» **Exercise prompt**:
Return only the stretch of the material below that begins with the line containing "Task: Click the person-list" and ends with the line containing "Given: Open additional markets count -64", exactly; both of those lines belong to it.

********

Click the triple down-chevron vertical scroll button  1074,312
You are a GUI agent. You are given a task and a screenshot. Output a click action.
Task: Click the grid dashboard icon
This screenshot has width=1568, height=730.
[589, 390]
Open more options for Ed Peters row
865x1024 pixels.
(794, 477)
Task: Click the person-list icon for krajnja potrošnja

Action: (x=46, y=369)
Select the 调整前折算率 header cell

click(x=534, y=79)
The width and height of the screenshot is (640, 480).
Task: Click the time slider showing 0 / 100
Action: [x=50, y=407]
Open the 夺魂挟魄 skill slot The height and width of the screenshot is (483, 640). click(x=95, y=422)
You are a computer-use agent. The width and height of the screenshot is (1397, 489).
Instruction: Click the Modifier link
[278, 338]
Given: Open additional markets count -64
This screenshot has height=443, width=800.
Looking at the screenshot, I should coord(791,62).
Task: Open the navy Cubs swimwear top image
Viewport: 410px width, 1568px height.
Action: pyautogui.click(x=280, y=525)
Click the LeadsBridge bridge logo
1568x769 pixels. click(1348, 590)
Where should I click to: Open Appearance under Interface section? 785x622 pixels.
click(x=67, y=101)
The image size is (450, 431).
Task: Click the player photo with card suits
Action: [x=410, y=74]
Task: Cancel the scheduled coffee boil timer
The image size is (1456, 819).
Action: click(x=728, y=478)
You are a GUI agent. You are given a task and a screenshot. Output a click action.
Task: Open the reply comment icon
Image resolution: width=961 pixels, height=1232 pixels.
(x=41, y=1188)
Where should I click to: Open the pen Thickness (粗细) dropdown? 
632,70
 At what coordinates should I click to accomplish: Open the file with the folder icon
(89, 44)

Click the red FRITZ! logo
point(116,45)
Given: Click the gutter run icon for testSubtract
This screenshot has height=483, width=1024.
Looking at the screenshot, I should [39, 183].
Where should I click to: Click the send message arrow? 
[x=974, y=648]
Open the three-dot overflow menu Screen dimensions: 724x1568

********

» **Solution for this exercise**:
Task: Click the person-list icon for krajnja potrošnja

Action: (x=46, y=369)
Select the 调整前折算率 header cell

click(x=534, y=79)
The width and height of the screenshot is (640, 480).
Task: Click the time slider showing 0 / 100
Action: [x=50, y=407]
Open the 夺魂挟魄 skill slot The height and width of the screenshot is (483, 640). click(x=95, y=422)
You are a computer-use agent. The width and height of the screenshot is (1397, 489).
Instruction: Click the Modifier link
[278, 338]
Given: Open additional markets count -64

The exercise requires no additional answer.